En ambos casos, los funcionarios de gobierno que gestionan las agencias estatales que se encargan de los asuntos correspondientes, se ven ante un conflicto de valores y lo resuelven a través de la realización de uno de los valores y la simulación de la realización del otro. Por un lado, deben responder a la demanda empresarial de sostener los márgenes de lucro, y esto es central cuando la estrategia del Estado es favorecer el crecimiento económico constante; cualquier posibilidad de ataque a los márgenes de ganancia de las empresas, sobre todo las grandes corporaciones capitalistas, es respondida con amenazas de despido de trabajadores, retiro de inversiones y otras medidas que afectan directamente la legitimidad de logro de los gobiernos. También hay que recordar que suelen ser las empresas las que financian tanto a los partidos políticos de derecha como a los de izquierda, lo cual coloca el cálculo financiero del partido que esté en el gobierno, cualquiera sea su signo, como prioridad en la toma de decisiones. Por otro lado, deben responder a la demanda de la población, que sufre directamente las consecuencias de los problemas sociales y busca protección para su salud y su vida; en este caso, los gobiernos tienden a tomar medidas cosméticas, típicas del "Estado teatral", para no afectar los intereses de las grandes empresas a la vez que se genera en la población la sensación de "estar haciendo algo".

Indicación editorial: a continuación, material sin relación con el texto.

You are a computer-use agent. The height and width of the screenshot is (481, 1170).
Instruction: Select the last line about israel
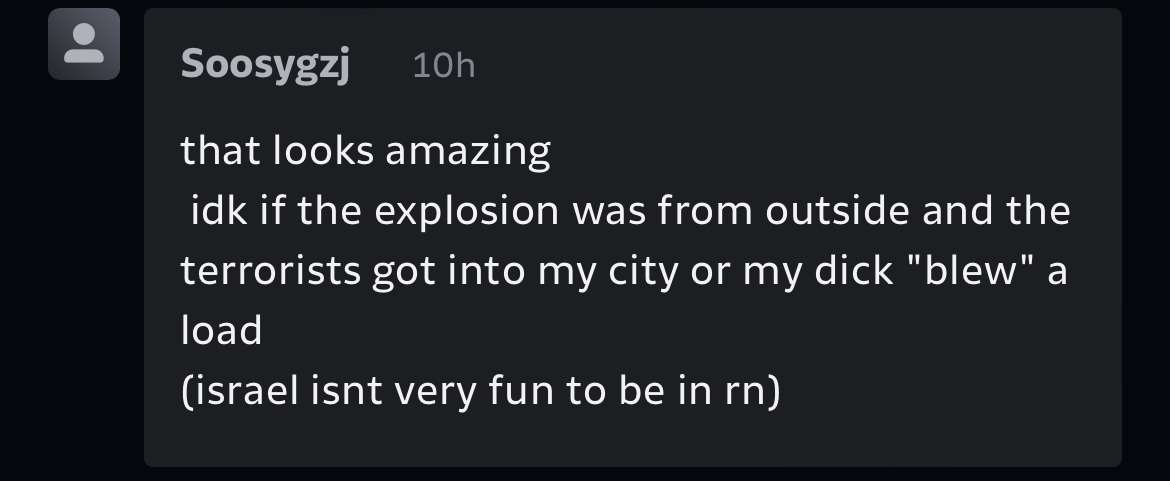click(x=481, y=391)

Una lección de esta década de gobiernos progresistas, es que es imposible borrar con la acción teatral del Estado, la conflictividad real que subyace al campo social. Es decir: la política democrática debería constituirse en el espacio de gestión y resolución pacífica de los conflictos entre las distintas fuerzas sociales, no en el espacio de la simulación de un consenso que no es real, y que cuando se cree o se finge que es real, se convierte en una trampa para los más débiles, ya que la "conciliación de clases", en casi todos los casos implica que los intereses de los más débiles se vean eternamente postergados. Esto lo saben las elites tecnocráticas del progresismo, casi todas formadas en las teorías del conflicto de clases. Algunos de sus integrantes tienen una postura honesta, y creen en la gestión del capitalismo, en su "doma" o humanización, en la consecución gradual y progresiva de logros para las grandes mayorías de la población. Otros simplemente aspiran a gestionar los intereses empresariales desde el Estado pero desarrollando su "mano izquierda", a sabiendas que no se está haciendo más que fingir soluciones o en el mejor de los casos tapar las goteras. Otros, finalmente, han utilizado a los partidos de izquierda para acceder a mayores cuotas personales de poder, a salarios de miles de dólares americanos mensuales y han utilizado la institucionalidad y los discursos de la izquierda como un trampolín para su éxito egoísta. Pero más allá de los gobiernos de derecha o izquierda, de la honestidad o falsedad de sus integrantes, de sus intentos por teatralizar la realización de los intereses de la población, cuando esto último se hace norma, cuando se impone el "Estado teatral", los conflictos igual aparecen, en su variante más primaria, de la mano de las personas que sufren directamente las consecuencias del poder corporativo, que logran organizarse para llevar adelante sus demandas. Quizás esté junto a ellos la única posibilidad, incipiente, débil, remota, de alguna vía para un cambio social que modifique esta situación de aparente fin de la historia, en la cual sólo los intereses empresariales y especialmente los intereses de las grandes corporaciones capitalistas son tenidos como lo real, no hay otro plan que sostener el crecimiento económico a toda costa y no hay otro deseo que el de consumir.